Francis’ mobility has been greatly curtailed of late, with his already pronounced limp from sciatica seemingly aggravated. The 85-year-old pope had to bow out of celebrating the Easter Vigil last weekend, struggled through Easter Sunday Mass and now frequently walks with a shuffle and the assistance of an aide.
The Vatican spokesman said Friday that Francis was undergoing medical checks within the city state, not at an external hospital.
Francis has had to cancel several appointments this year due to the ligament strain. After his recent visit to Malta, which saw him struggling to get out of his chair on several occasions, Francis said he thought it would get better.

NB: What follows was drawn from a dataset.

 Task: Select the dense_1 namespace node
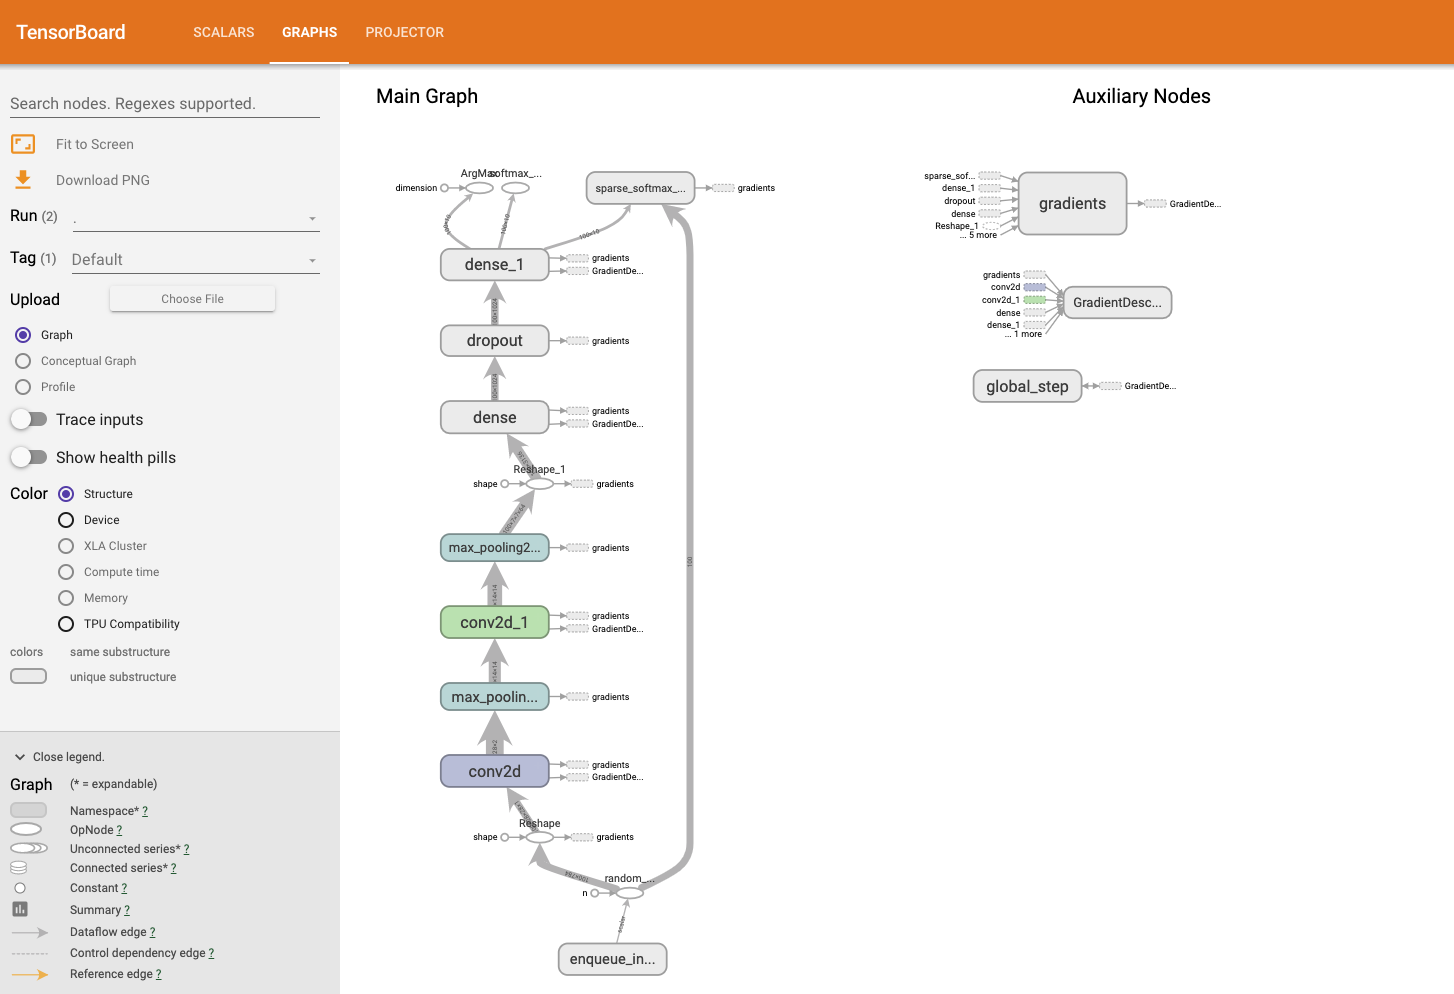494,264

“My health is a bit capricious,” he told reporters April 3 en route home from Valletta. “I have this problem with my knee which makes problems of mobility and walking. It’s a bit painful. But it’s getting better. At least I can move.”
He revealed that a few weeks prior, he couldn’t walk — an apparent reference to the rest ordered up by his doctors that forced the cancellation of a trip to Florence and Francis’ participation in an Ash Wednesday procession.
“We’ll see if I go back (to that),” he said. “There’s some doubt because at this age, you don’t know how it’ll end up. We’ll hope it turns out OK.”
Francis was hospitalized for 10 days last July to have 13 inches of his large colon removed. He has said he has fully recovered. He also has long undergone regular sessions of physiotherapy to ease the sciatica nerve pain.
The pope has a busy few months of scheduled travel coming up, which will surely test his health, mobility and endurance: The Lebanese presidency has announced he will visit in mid-June; the Vatican has confirmed a July 2-7 trip to Congo and South Sudan; and Francis himself has said he hopes to travel to Canada in late July to deliver an in-person apology to Indigenous peoples for the Catholic Church’s role in abuses at residential schools.
There had also been media reports that Francis would meet with the head of the Russian Orthodox Church, Patriarch Kirill, in Jerusalem in June, presumably as an added-on leg to the Lebanon trip. But in an interview published Friday with Argentine daily La Nacion, Francis said the Vatican had suspended plans for the meeting. Kirill has seemingly endorsed Russia’s invasion of Ukraine as a “metaphysical” battle against the West.
“Our diplomacy understood that a meeting between us at this time could create a lot of confusion,” Francis was quoted as saying.
Francis also dampened suggestions he might travel to the Ukrainian capital, Kyiv, saying he wouldn’t do anything that could complicate the greater good of ending the war or at least a creating a truce or humanitarian corridors. “What good would it do for the pope to go to Kyiv if the war continues the following day?” he asked.